» REQUIREMENT: Print, word for word, the line containing "Send code (162, 1526)" and all lines beneath it to the end of the entries below. Pictures do not belong in the copy.
-----
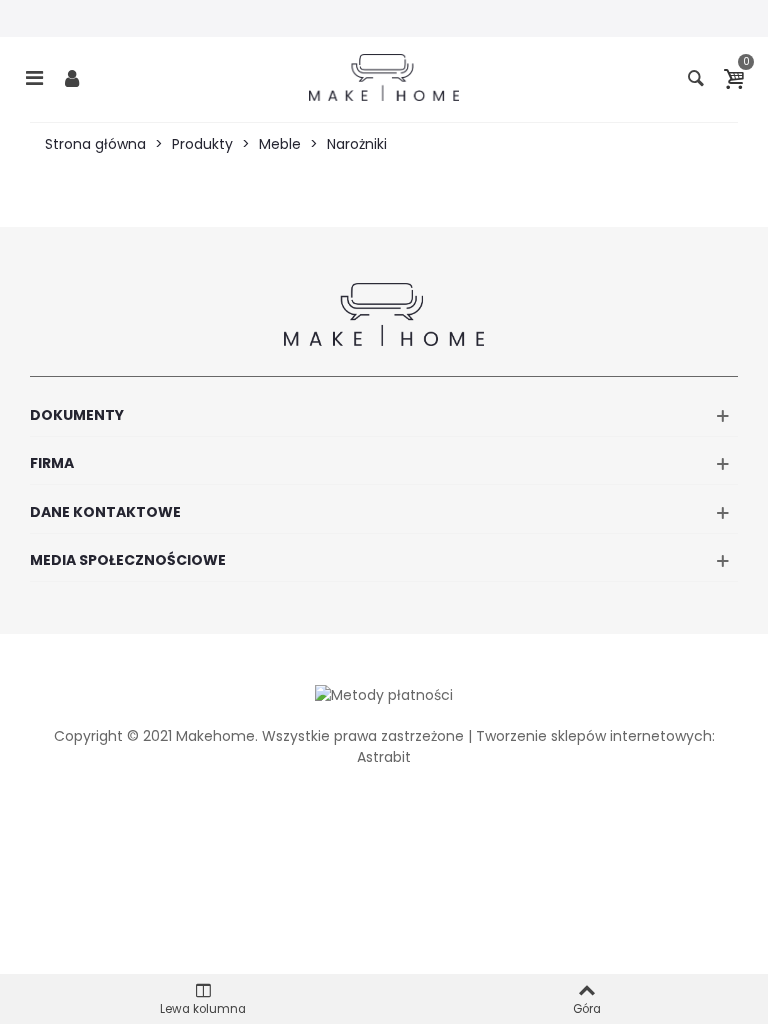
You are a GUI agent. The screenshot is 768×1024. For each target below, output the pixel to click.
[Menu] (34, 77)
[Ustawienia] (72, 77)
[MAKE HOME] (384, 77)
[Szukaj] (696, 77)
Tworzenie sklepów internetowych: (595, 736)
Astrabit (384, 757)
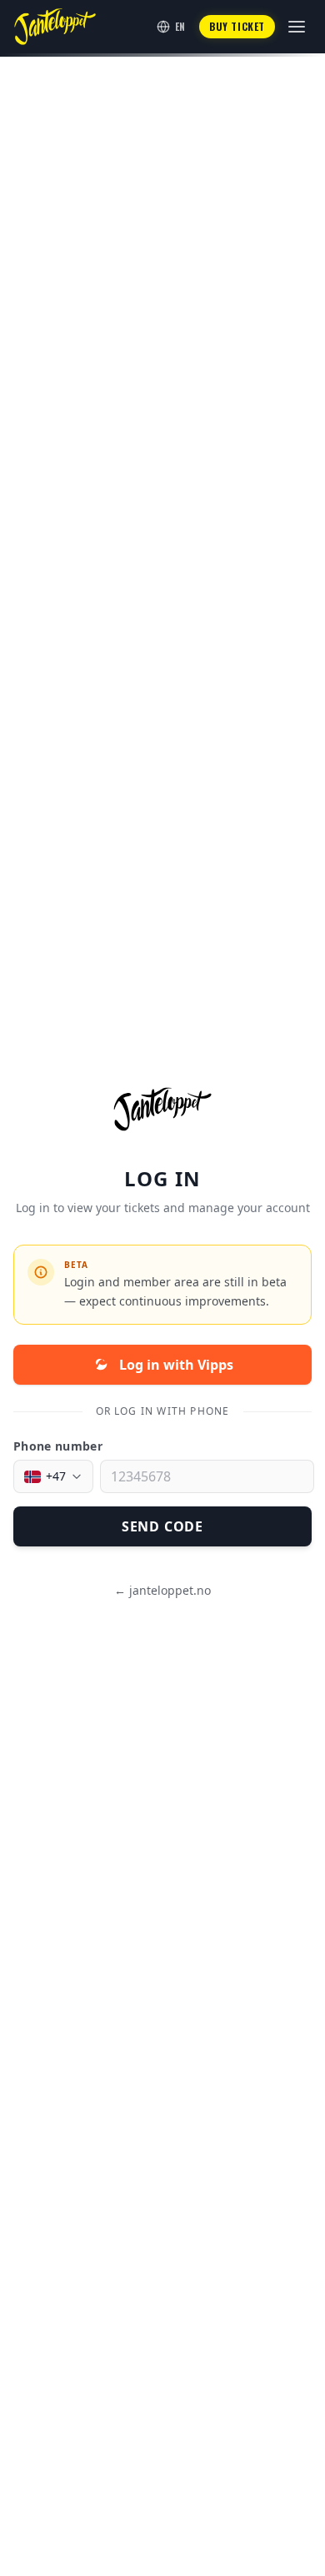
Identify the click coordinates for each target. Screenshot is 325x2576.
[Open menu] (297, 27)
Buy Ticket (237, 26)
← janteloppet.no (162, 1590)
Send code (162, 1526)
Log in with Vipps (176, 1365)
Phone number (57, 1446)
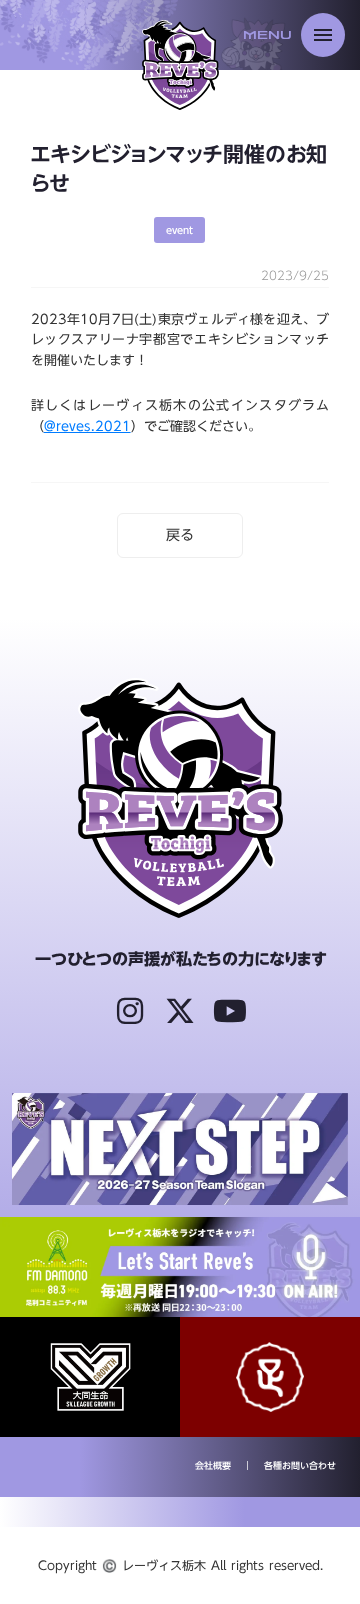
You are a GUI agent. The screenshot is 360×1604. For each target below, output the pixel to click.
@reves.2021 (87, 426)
-----
» SOLUTION TO THE EXERCISE:
Send code (162, 1526)
Log in with Vipps (176, 1365)
Phone number (57, 1446)
You are a GUI agent. The screenshot is 360×1604. For each target below, output the pixel to click.
@reves.2021 (87, 426)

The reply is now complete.